Ebensowenig ist darauf abzustellen, ob der Empfänger im Einzelfall auf die Leistungen des Übernehmers angewiesen ist oder hierauf verzichten kann, weil er weiteres Vermögen besitzt oder laufende Bezüge auch aus anderen Quellen hat. Ob hiervon abzugehen ist, wenn es sich nach der Höhe der vereinbarten Leistungen schlechterdings nicht um Versorgungsleistungen handeln kann, bleibt offen. Im Streitfall kann davon nicht gesprochen werden.
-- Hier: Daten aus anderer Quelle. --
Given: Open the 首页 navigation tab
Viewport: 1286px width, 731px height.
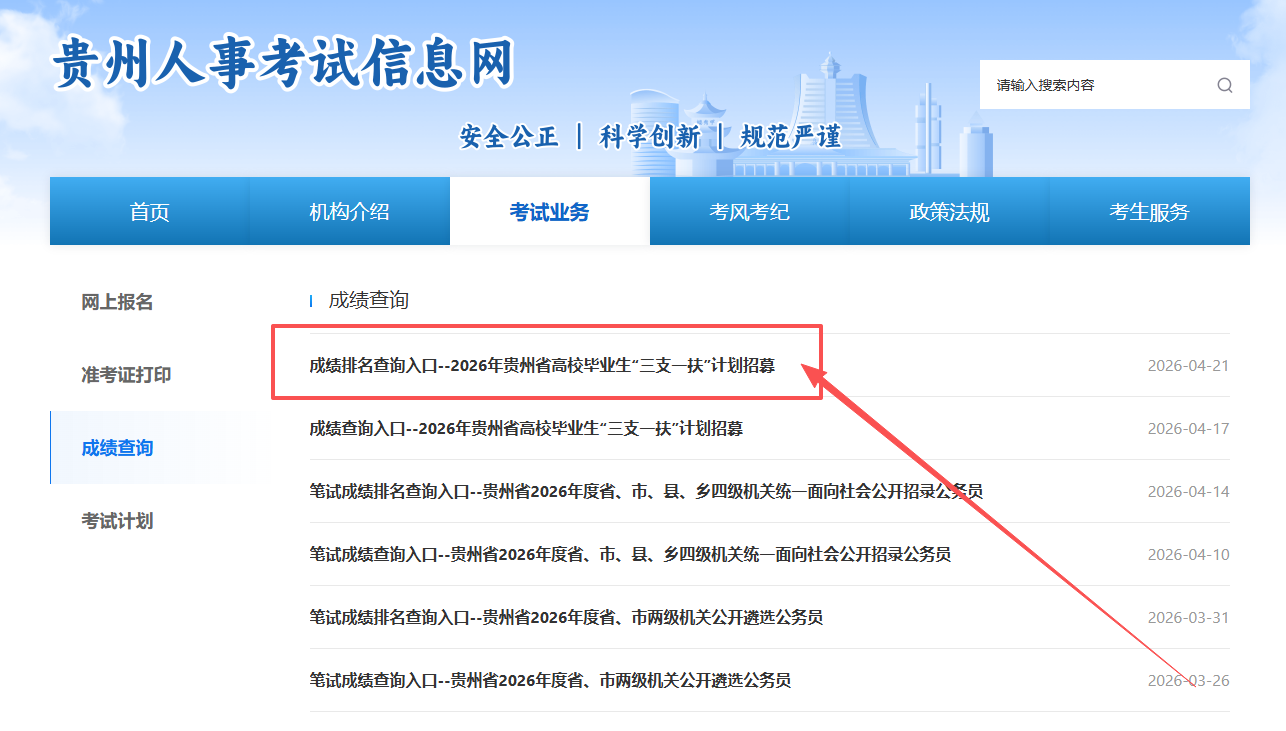Looking at the screenshot, I should 150,212.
c) Nach der erwähnten Entscheidung des Großen Senats in BFHE 165, 225, BStBl II 1992, 78 steht nunmehr fest, daß Versorgungsleibrenten weiterhin nur mit ihrem Ertragsanteil zu Sonderausgaben i. S. des § 10 Abs. 1 Nr. 1 a EStG führen.

2. Danach verbleibt es im Ergebnis bei der Steuerberechnung des FA. Dieses hat die AfA der Rechtsvorgängerin gemäß § 11 d EStDV auch der Ehefrau des Klägers gewährt und den Ertragsanteil der Rente bei den Werbungskosten berücksichtigt; richtigerweise hätten für den Ertragsanteil Sonderausgaben in gleicher Höhe abgezogen werden müssen. Ob es zu Unrecht auf die Wohnung im Obergeschoß entfallende Aufwendungen als Werbungskosten der Ehefrau beurteilt hat, kann auf sich beruhen; eine Verböserung des Einkommensteuerbescheids kommt nicht in Betracht.